Pada tahun-tahun belakangan ini, wanita telah memainkan peran yang penting dalam misi khusus. Wycliffe Bible Translators menemukan selama bertahun-tahun bahwa tim yang terdiri dari wanita yang lajang sangat baik di lapangan?tim seperti ini jauh lebih banyak mengalami keberhasilan dalam menyelesaikan terjemahan daripada tim pria yang tidak menikah. Elizabeth Greene, seorang pilot wanita yang melayani di Angkatan Udara pada Perang Dunia II, merupakan salah satu pendiri dari Mission Aviation Fellowship. Gospel Recordings, menyediakan kaset-kaset Kristen dan rekaman dalam banyak bahasa (menggunakan pembicara lokal untuk memberitakan Firman ketimbang menunggu adanya terjemahan yang dicetak) didirikan atas visi dan usaha Joy Ridderhof. Ide kreatif Ruth Siemens menghasilkan Global Opportunities, membantu orang awam menemukan pekerjaan di samping misinya di luar negeri. Wanita telah diizinkan untuk terlibat secara luas dalam pelayanan Kristen, di mana pekerjaan mereka dari penginjilan dan penanaman gereja sampai kepada menerjemahkan Alkitab dan mengajar di seminari-seminari.

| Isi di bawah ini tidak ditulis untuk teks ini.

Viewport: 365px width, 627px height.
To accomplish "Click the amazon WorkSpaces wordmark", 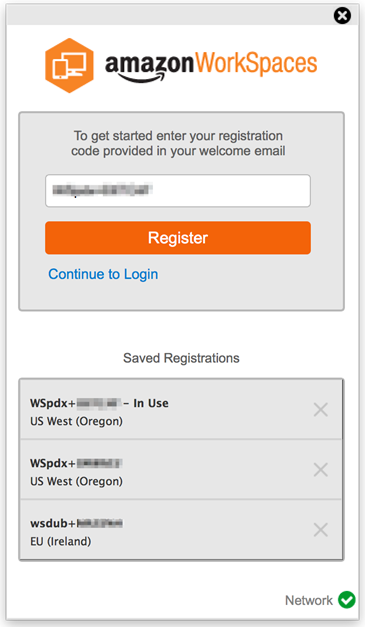I will point(211,66).
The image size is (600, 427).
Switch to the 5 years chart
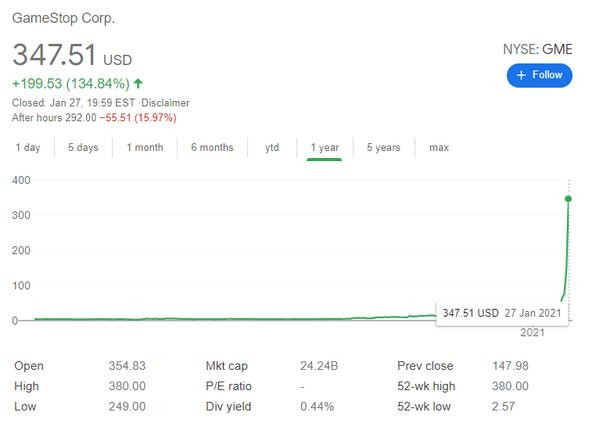(383, 147)
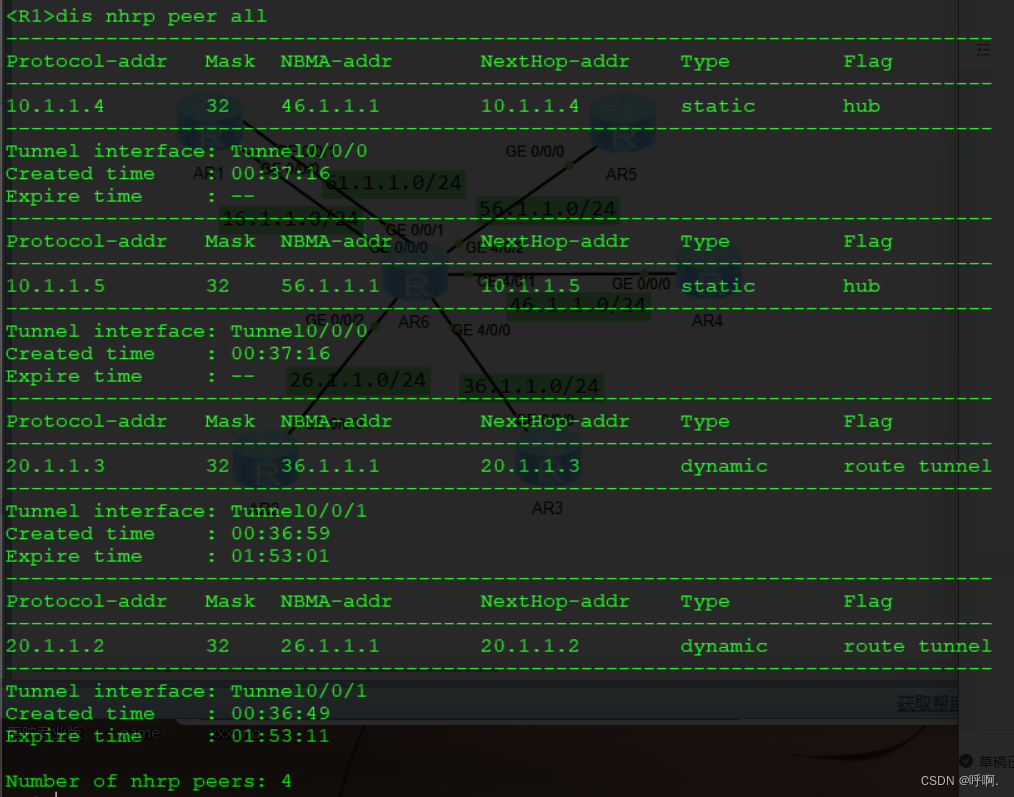Click the outline list icon at top right
This screenshot has width=1014, height=797.
[x=983, y=48]
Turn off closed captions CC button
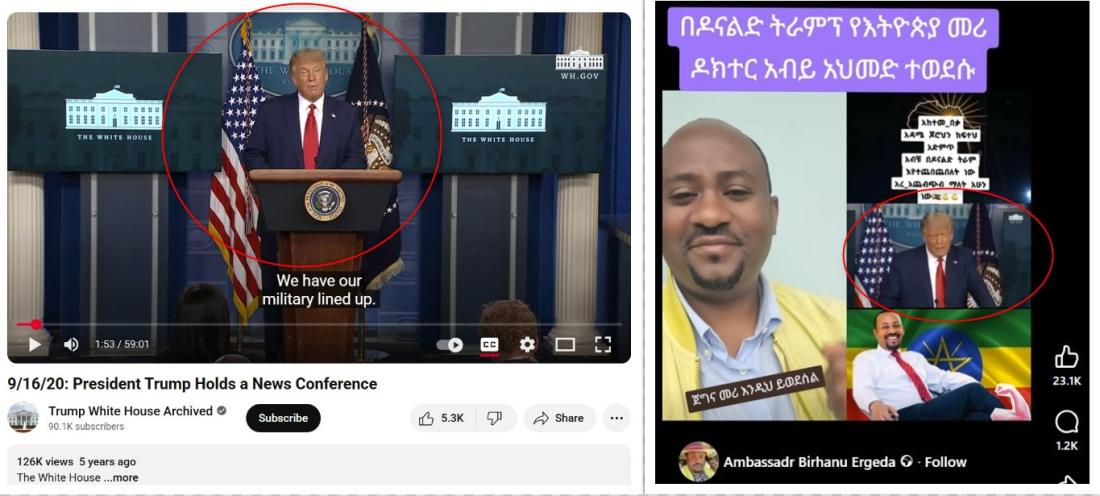This screenshot has height=496, width=1100. [489, 344]

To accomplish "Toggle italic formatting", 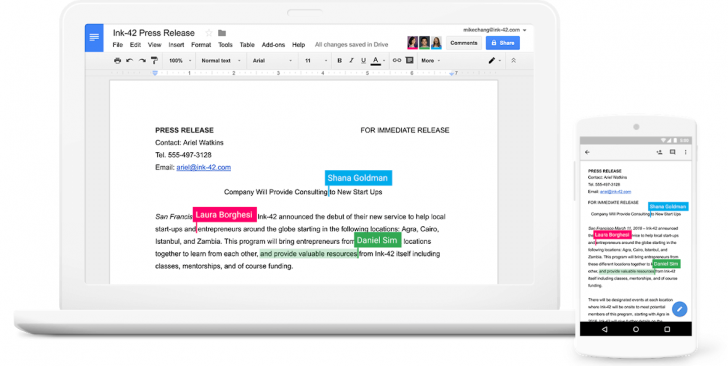I will 351,61.
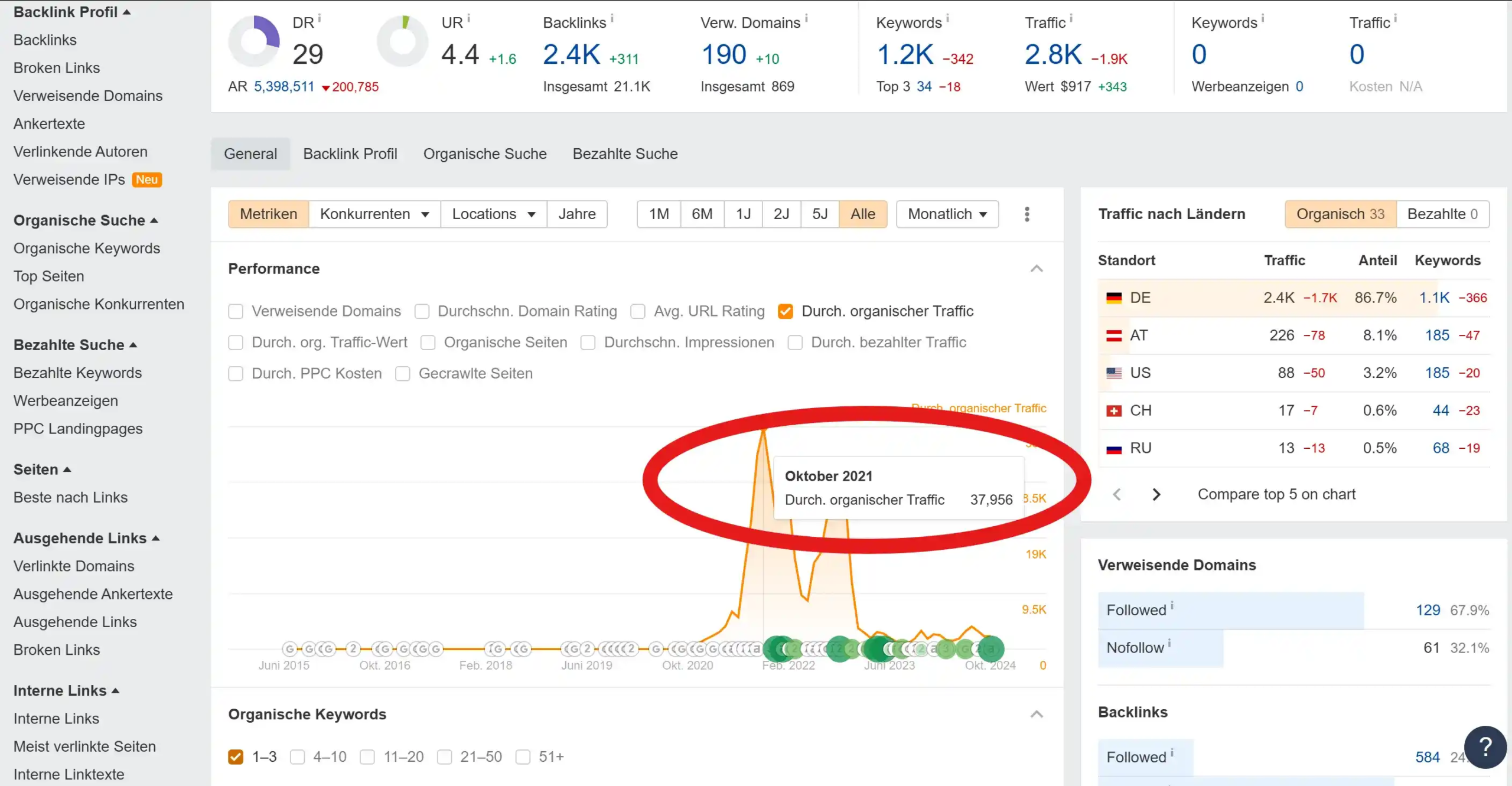Open the Locations dropdown filter

[x=493, y=214]
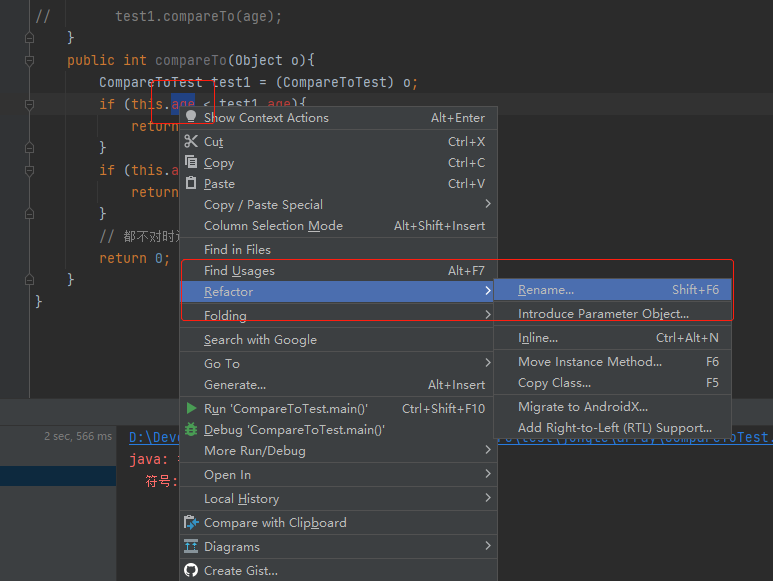Select Rename... in the Refactor submenu

coord(546,290)
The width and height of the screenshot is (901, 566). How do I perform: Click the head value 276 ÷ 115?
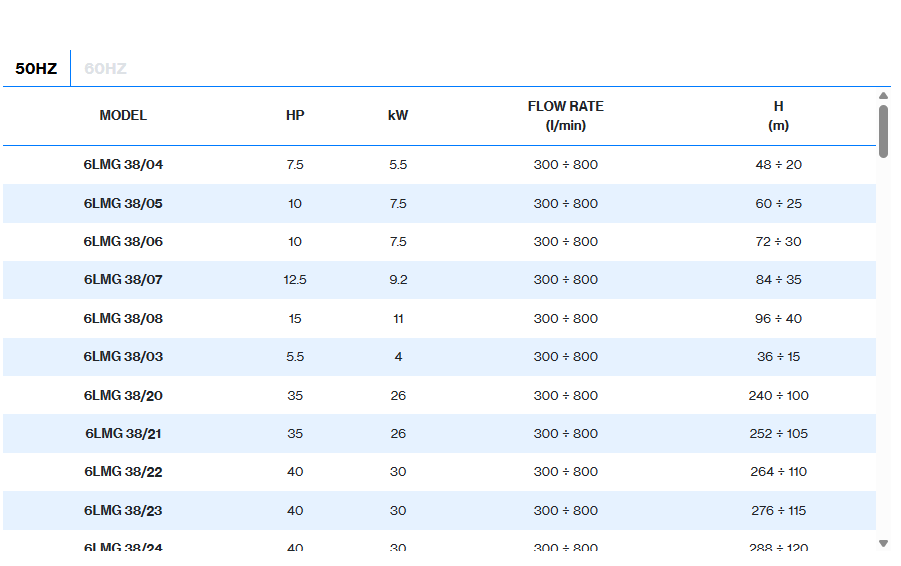[x=778, y=511]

Wanita Kristen pada hari ini perlu tahu dan merayakan warisan mereka. Kita dapat menyelidiki kehebatan para wanita yang telah melayani maksud Kristus dan menjadikan mereka sebagai teladan kita. Dari Mary Slessor, wanita lajang yang menjadi pionir di Afrika, hingga Ann Judson di Burma dan Rosalind Goforth di Tiongkok, para istri yang sepenuhnya melayani, dari Amy Carmichael di India sampai kepada Mildred Cable di gurun Gobi, dari Gladys Aylward, seorang pelayan pembersih kamar yang berkeinginan kuat untuk sampai ke Tiongkok, sampai kepada Eliza Davis George, seorang misionaris wanita kulit hitam yang ke Liberia, dari penerjemah Rachel Saint kepada dokter medis Helen Roseveare, dari Isobel Kuhn dan Elisabeth Elliot, yang menggerakkan para penulis misionaris, kepada Lottie Moon, teladan bagi pendidik misi, dari pembantu rumah tangga Filipina yang sederhana yang bekerja di Timur Tengah hingga wanita eksekutif yang menduduki jabatan denominasional hingga wanita yang mengajar Alkitab di Tiongkok, masih banyak lagi yang lain dan sangat agung!
Meskipun demikian, hal tersebut tidak berhenti di sana, misi masih menanti kontribusi generasi yang sekarang dan di masa yang akan datang. Wanita Allah sekarang menikmati kebebasan dan kesempatan yang tidak pernah diperkirakan oleh pendahulu mereka. Sebagian besar bisnis kecil di Amerika Serikat dimiliki oleh wanita. Wanita sekarang memegang kedudukan yang tinggi dalam pemerintahan, bisnis, hukum dan kedokteran. “siapa diberi banyak, dituntut banyak.” Bagaimana wanita milik Allah pada hari ini yang menuai kesempatan seperti itu demi menjalankan tujuan Bapa?
Wanita, didorong oleh tugas yang ada di depan, dapat menggerakkan, memberi keahlian mereka, kesempatan mereka, pengetahuan mereka, kelembutan mereka, intuisi mereka, semangat mereka yang khas bagi pekerjaan. Semangat menjadi pionir, penuh dedikasi dan kesetiaan, yang di sepanjang sejarah telah ditunjukkan para wanita akan menjadi standarnya. Tugasnya telalu besar untuk diselesaikan tanpa keterlibatan semua umat Allah!